= African Sanctus =

Song album from David Fanshawe

Album cover from recording of African Sanctus

African Sanctus is a 1972 choral Mass and is the best-known work of British composer and collector of world musics David Fanshawe.

In African Sanctus the Latin Mass is juxtaposed with live recordings of traditional African music, which the composer had recorded himself between 1969 and 1973 during a journey up the Nile, from the Mediterranean Sea to Lake Victoria. The work consists of 13 movements and follows the journey of the composer through Africa.
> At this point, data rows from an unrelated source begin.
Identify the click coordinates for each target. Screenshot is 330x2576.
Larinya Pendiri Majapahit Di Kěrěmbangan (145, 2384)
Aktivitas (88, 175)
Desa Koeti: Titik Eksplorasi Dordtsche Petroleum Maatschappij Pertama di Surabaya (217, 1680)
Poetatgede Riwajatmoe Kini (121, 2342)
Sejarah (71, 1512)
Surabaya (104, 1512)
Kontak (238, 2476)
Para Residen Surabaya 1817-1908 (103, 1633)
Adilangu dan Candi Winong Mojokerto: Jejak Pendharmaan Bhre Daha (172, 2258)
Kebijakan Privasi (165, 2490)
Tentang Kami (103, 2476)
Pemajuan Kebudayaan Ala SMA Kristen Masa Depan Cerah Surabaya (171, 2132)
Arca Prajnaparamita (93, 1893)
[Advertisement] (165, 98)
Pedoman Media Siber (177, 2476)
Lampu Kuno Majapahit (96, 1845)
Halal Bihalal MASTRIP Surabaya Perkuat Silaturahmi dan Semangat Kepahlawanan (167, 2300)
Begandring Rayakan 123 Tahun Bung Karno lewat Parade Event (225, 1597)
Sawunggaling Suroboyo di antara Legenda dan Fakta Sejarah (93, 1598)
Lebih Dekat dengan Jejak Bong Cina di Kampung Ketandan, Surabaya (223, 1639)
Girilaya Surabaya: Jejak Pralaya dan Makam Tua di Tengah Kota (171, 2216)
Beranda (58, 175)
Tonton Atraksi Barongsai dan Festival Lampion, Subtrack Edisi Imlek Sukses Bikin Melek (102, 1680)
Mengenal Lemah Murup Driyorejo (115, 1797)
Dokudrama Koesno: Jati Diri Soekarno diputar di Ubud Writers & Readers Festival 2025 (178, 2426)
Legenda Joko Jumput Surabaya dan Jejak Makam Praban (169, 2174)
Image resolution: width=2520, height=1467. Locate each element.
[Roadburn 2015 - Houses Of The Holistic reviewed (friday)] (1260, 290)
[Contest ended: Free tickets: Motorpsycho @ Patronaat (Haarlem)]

The recordings are from Egypt, the Sudan, Uganda and Kenya.

A key moment in the conception of African Sanctus came at the beginning of Fanshawe's 1969 journey, in Egypt. Sitting in a Christian church he heard the muezzin of a nearby mosque calling the faithful to prayer, and imagined this beautiful sound in counterpoint with Western choral harmony. Originally entitled African Revelations, African Sanctus was first performed in London by the Saltarello Choir in July 1972, and was later played on BBC Radio on United Nations Day.

On Easter Sunday 1975, a documentary about the making of the work was broadcast on BBC1's Omnibus programme. Made by composer and film-maker Herbert Chappell, this charted Fanshawe's progress recording the work in North and East Africa, and coincided with the release of the album. The two men retraced Fanshawe's original journey and tried, largely unsuccessfully, to find the musicians he had recorded on his original trip. The documentary was nominated for the 'Prix Italia'.

Following the publication of the full score in 1977, premiere performances were given in Toronto, Worcester Cathedral in 1978, and the Royal Albert Hall in 1979, which was conducted by Sir David Willcocks. The work has received over a thousand performances, from North America to the Far East, with Fanshawe himself supervising many of the performances, sometimes accompanying the work with a slideshow of the photographs of the musicians he had recorded.

In 1994 Fanshawe composed an additional movement for a new recording of the work, the "Dona Nobis Pacem – A Hymn for World Peace", which completed the "Agnus Dei". Based on this new recording, the BBC commissioned the maker of the 1975 documentary, Herbert Chappell, to make a new programme, African Sanctus Revisited.

Fanshawe's work has been criticised by some. The Telegraph noted "While other adventurers returned from distant lands with lion skins or elephant tusks, the trophies from Fanshawe's odysseys were recorded ones.

And The Washington Post observed:The composer's efforts raised ethical questions from those who questioned whether his recordings were an aural sort of imperialism that exploited indigenous musicians."It's an extraordinary collection of music and images," said Carol A. Muller, a professor of ethnomusicology at the University of Pennsylvania. But .... "There is a level of complete arrogance, a kind of colonial mind-set, that you can go to Africa and make these recordings and use them at your own will."

==Movements==
The work is composed in 13 movements and reflects geographically the composer's cross-shaped pilgrimage, from the Mediterranean to Lake Victoria, whereby 'Kyrie' represents Cairo and 'Sanctus' Northern Uganda.

- 1 African Sanctus
Acholi Bwala Dance, North Uganda
- 2 Kyrie: Call To Prayer
Muezzin from the Muhammad Ali Mosque, Cairo
- 3 Gloria: Bride of the Nile
Egyptian Wedding, Luxor
Islamic Prayer School, East Sudan
- 4 Credo: Sudanese Dances
Courtship Dances, Kiata Trumpet Dance
Koranic Recitations, Marra Mountains
- 5 Love Song: Piano Solo
Hadandua Cattle Boy with Bazenkop Harp
Desert Bells, East Sudan
- 6 Et In Spiritum Sanctum
Frogs, Zande Refugees of South Sudan
- 7 Crucifixus: Rain Song
Dingi Dingi Dance, Rains & Thunder
"Rain Song" by Latigo Oteng, Uganda
- 8 Sanctus: Bwala Dance
Bunyoro Madinda Xylophone
Acholi Bwala Dance, Uganda
- 9 The Lord's Prayer
Lamentation, Lake Kyoga, Uganda
The Offertory (in English)
- 10 Chants
Maasai Milking Song, Kenya
Song of the River, Karamoja, Uganda
Turkana Cattle Song, Luo Ritual Burial Dance, Kenya
- 11 Agnus Dei
Hadandua War Drums in the Desert, Sudan
- 12 Call To Prayer: Kyrie (Reprise)
Mu'azzin from the Muhammad Ali Mosque, Cairo
- 13 Finale & Gloria
Acholi Bwala Dance, North Uganda

- Dona Nobis Pacem (Optional)
A Hymn for World Peace
(short or long version)

==Charts==

| Chart (1974) | Peak position |
|---|---|
| Australian (Kent Music Report) | 71 |

==Certifications==

| Region | Certification | Certified units/sales |
| Australia (ARIA) | Gold | 35,000^{^} |
^{^} Shipments figures based on certification alone.